Adios LabriegoLector, lectora amiga. Pocas veces habrás tenido en las manos una obra tan sencilla: el pueblo, las gentes, yo mismo soy ese decir labriego, de una austeridad poco común, pues, como aquellos viejos aldeanos, no llevo otro equipaje que mi buena memoria y —como ellos- cuento lo que vi, o lo que pasó por mi lado.
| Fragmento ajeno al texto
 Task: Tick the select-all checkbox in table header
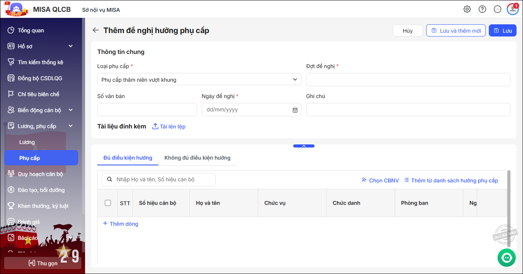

No voy a decirte que los personajes sean del todo reales. Tampoco que hayan sido inventados. Descubrirlos es, en parte, tarea tuya. Aún tendrías ocasión de liar un cigarro con el tio Ignacio, o saborear los ricos gazpachos de la tia Asunción. Otros, como el abuelo Mariano, se fueron..., dejándonos el recuerdo de su recia humanidad aldeana...
En resumen, gentes —las de esta historia- a quienes tratamos de echar a andar de nuevo, como si fuera entonces. No sé si lo habré conseguido. Sólo os voy a decir que está escrita con respeto —casi con ternura- por aquel pasado que, nos guste o no, está ahí, nada más volver la esquina de nuestros días...

A ti, pues, familia labradora, que dejaste la azada y el par de mulos..., van dedicadas estas páginas.
A tí, muchacho; y a tí jovencísima mujer que llegaste a una ciudad millonaria, con el corazón encogido, sin saber andar apenas: sin otro equipaje que tu recia vitalidad aldeana.
A vosotros, también, Magisterio amigo, que hicisteis abnegadamente el camino inverso.

Y a mis padres: los últimos magníficos de quién sabe cuantas generaciones campesinas. Con ellos, decimos adiós al ayer labriego.